_What you should do:_ Among the entries below, only the lines starting at the one with "Select the section J heading letter" and ending at the one with "This screenshot has width=1163, height=896.", both included, are to be printed exactly.
START Data in this exercise
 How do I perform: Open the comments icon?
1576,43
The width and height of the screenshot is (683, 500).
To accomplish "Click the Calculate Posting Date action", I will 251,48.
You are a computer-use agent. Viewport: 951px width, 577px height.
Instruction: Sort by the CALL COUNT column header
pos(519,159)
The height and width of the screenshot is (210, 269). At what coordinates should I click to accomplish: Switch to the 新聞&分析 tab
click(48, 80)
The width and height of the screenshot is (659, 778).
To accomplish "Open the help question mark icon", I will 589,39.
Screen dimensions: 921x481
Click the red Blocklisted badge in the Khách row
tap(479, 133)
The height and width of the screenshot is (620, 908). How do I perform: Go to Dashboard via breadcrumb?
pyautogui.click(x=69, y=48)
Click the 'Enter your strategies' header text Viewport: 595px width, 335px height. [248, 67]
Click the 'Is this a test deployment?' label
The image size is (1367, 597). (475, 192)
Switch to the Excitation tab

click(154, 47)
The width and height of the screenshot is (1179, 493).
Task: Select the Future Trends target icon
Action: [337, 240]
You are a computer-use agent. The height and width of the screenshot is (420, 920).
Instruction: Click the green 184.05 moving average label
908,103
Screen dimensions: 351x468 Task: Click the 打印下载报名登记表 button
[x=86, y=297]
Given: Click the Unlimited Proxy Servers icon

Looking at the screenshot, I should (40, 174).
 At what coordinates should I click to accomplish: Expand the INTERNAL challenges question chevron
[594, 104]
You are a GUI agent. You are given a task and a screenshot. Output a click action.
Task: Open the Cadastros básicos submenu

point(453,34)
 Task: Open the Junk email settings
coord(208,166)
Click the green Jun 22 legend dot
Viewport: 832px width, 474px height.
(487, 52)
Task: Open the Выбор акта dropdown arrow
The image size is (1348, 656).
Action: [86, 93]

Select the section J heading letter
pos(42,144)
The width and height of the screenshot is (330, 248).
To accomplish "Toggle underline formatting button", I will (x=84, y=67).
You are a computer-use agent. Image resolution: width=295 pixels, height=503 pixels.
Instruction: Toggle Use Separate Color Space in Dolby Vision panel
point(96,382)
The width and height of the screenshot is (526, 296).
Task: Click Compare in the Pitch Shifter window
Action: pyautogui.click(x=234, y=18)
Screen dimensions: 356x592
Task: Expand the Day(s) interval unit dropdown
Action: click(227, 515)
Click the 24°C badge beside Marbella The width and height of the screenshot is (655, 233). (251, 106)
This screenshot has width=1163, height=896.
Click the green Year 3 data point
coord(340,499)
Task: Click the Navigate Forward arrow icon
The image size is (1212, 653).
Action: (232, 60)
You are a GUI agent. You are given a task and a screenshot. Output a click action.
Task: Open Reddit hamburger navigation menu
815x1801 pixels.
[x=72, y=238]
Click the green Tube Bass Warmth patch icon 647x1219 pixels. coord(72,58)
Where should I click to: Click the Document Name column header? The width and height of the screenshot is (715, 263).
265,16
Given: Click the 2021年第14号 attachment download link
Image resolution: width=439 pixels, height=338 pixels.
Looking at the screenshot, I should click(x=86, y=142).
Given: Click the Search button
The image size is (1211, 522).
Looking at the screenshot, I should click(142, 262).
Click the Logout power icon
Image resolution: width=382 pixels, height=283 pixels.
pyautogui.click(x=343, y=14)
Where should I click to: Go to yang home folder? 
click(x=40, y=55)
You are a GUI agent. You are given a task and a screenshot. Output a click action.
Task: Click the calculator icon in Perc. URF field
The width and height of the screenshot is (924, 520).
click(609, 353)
END Data in this exercise
_Finished exercise:_
Select the section J heading letter
pos(42,144)
The width and height of the screenshot is (330, 248).
To accomplish "Toggle underline formatting button", I will (x=84, y=67).
You are a computer-use agent. Image resolution: width=295 pixels, height=503 pixels.
Instruction: Toggle Use Separate Color Space in Dolby Vision panel
point(96,382)
The width and height of the screenshot is (526, 296).
Task: Click Compare in the Pitch Shifter window
Action: pyautogui.click(x=234, y=18)
Screen dimensions: 356x592
Task: Expand the Day(s) interval unit dropdown
Action: click(227, 515)
Click the 24°C badge beside Marbella The width and height of the screenshot is (655, 233). (251, 106)
This screenshot has width=1163, height=896.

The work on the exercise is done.